■ TO BE DONE:
1. In the film review below, what keeps the storyline interesting when Kong isn't on screen? Answer in one to three sentences.
2. Please resume the film review below, starting after its final sentence.

■ PAGE:
==============================

After a scene-setting World War II prelude, the film jumps to the dying days of the Vietnam War nearly three decades later, assembling a team, sending them to the mysterious titular island — “a place where myth and science meet!”, adventurous government scientist Bill Randa (John Goodman, Patriots Day) declares — and unleashing the simian colossus in their midst. Conflict results, unsurprisingly, as the likes of former British soldier James Conrad (Tom Hiddleston, TV’s The Night Manager), anti-war photographer Mason Weaver (Brie Larson, Room) and US military commander Preston Packard (Samuel L. Jackson, xXx: Return of Xander Cage) helicopter in for what’s being called a mapping mission. Their new host doesn’t greet them warmly, but as the long-stranded Hank Marlow (John C. Reilly, Sing) explains, he’s actually the least of their worries. 

Cue a trek through treacherous terrain that conjures up memories of every film with the word Jurassic in its title, and a contemplation of the depths the horrors of combat clearly intending to invoke Apocalypse Now. Both components provide enough substance to the storyline to retain interest when Kong isn’t in sight — and enough of a framework to help the high-profile cast put some meat on their characters’ bones, with Hiddleston offering a cautious but can-do attitude, Larson energetic and open, Jackson haunted by vengeance, and Reilly suitably amusing.

==============================

■ RAW DATA:
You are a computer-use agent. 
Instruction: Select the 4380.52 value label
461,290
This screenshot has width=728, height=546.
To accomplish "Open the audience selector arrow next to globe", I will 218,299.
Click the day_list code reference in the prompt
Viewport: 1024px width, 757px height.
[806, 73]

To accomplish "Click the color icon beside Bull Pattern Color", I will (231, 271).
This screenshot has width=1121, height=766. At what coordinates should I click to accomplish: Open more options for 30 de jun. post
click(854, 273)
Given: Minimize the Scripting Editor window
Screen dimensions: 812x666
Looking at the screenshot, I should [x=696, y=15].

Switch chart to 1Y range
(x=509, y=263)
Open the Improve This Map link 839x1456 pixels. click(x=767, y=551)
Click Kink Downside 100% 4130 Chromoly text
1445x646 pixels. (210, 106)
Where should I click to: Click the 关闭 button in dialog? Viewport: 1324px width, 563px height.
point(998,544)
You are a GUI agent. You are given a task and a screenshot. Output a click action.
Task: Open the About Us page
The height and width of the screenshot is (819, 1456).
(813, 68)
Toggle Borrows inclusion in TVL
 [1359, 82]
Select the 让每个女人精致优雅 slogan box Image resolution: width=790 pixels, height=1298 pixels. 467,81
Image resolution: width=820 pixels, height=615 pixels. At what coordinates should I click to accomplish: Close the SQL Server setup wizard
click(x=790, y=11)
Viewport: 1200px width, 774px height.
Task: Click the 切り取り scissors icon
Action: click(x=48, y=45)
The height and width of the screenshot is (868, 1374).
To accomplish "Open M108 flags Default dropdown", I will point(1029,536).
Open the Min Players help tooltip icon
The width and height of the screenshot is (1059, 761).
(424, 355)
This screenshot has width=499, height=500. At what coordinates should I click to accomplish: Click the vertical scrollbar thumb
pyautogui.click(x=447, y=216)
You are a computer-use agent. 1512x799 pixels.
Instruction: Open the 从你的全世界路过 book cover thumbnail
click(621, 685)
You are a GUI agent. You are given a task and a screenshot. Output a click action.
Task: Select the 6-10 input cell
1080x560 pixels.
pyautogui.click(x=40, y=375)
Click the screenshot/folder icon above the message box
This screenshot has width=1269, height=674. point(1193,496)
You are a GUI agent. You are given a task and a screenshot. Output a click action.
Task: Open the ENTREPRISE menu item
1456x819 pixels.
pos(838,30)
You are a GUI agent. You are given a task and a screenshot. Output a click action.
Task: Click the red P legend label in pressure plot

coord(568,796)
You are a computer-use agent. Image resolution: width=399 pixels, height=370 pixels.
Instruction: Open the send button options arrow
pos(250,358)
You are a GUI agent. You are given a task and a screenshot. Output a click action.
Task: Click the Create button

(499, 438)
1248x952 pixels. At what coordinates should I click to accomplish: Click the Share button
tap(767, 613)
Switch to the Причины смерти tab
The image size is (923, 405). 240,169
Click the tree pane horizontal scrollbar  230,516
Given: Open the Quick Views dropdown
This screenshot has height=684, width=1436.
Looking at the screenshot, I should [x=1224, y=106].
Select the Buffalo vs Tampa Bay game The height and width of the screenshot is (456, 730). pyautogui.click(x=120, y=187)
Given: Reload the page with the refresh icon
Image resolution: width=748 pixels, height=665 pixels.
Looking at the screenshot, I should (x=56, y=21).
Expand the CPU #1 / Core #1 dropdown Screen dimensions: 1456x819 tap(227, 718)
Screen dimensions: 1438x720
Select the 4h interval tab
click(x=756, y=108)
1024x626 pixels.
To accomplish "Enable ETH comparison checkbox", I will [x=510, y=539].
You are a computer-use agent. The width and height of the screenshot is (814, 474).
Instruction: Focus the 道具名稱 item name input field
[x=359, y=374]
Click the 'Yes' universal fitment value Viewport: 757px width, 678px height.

==============================

■ FINAL RESULTS:
1. The trek through treacherous terrain, which recalls the Jurassic films, and the look at the horrors of combat, which invokes Apocalypse Now, each give the storyline enough substance to hold interest when Kong is out of sight.

2.
Of course, wandering around inhospitable greenery and demonstrating the troubles of war — at a jaunty pace, often with perfunctorily but knowingly expository B-movie dialogue, yet without resorting to throwing romance into the mix — aren’t the main attraction; monster mayhem is. Here, Kong: Skull Island delivers, with its frames filled with vivid sights springing from both the central primate and the other formidable lizard-like critters scurrying across the secret land mass. Brought to the screen with spectacle aplenty, Kong never fails to make an impact, as rendered with CGI wizardry that makes him look like flesh and blood. He’s literally the biggest part of the movie, and though he’s sparingly used to maintain intrigue, Vogt-Roberts and cinematographer Larry Fong (Batman v Superman: Dawn of Justice) relish stressing his size and scale with a view to eliciting wonder.

In fact, even when the film is nodding to iconic elements of past iterations and obvious influences — and particularly when it’s viewing Kong from within a swatted-around helicopter at an early moment or unveiling its main instance of animal carnage at the feature’s climax — Kong: Skull Island endeavours to do what good monster movies do best: leave the audience wanting more. It might seem slight, but there’s a difference between using the entire movie as an excuse to set up the next chapter and building a solid foundation, which Vogt-Roberts’ addition to the fold falls on the right side of. Knowing what’s coming and how the pieces are being manoeuvred into falling into place aren’t a distraction, either at a narrative or franchise level, when the film in question remains engaging in its own right. It mightn’t always be smart and logical, and its rarely unpredictable, but Kong: Skull Island is consistently enjoyable in the giant-creature-threatens-humanity tradition.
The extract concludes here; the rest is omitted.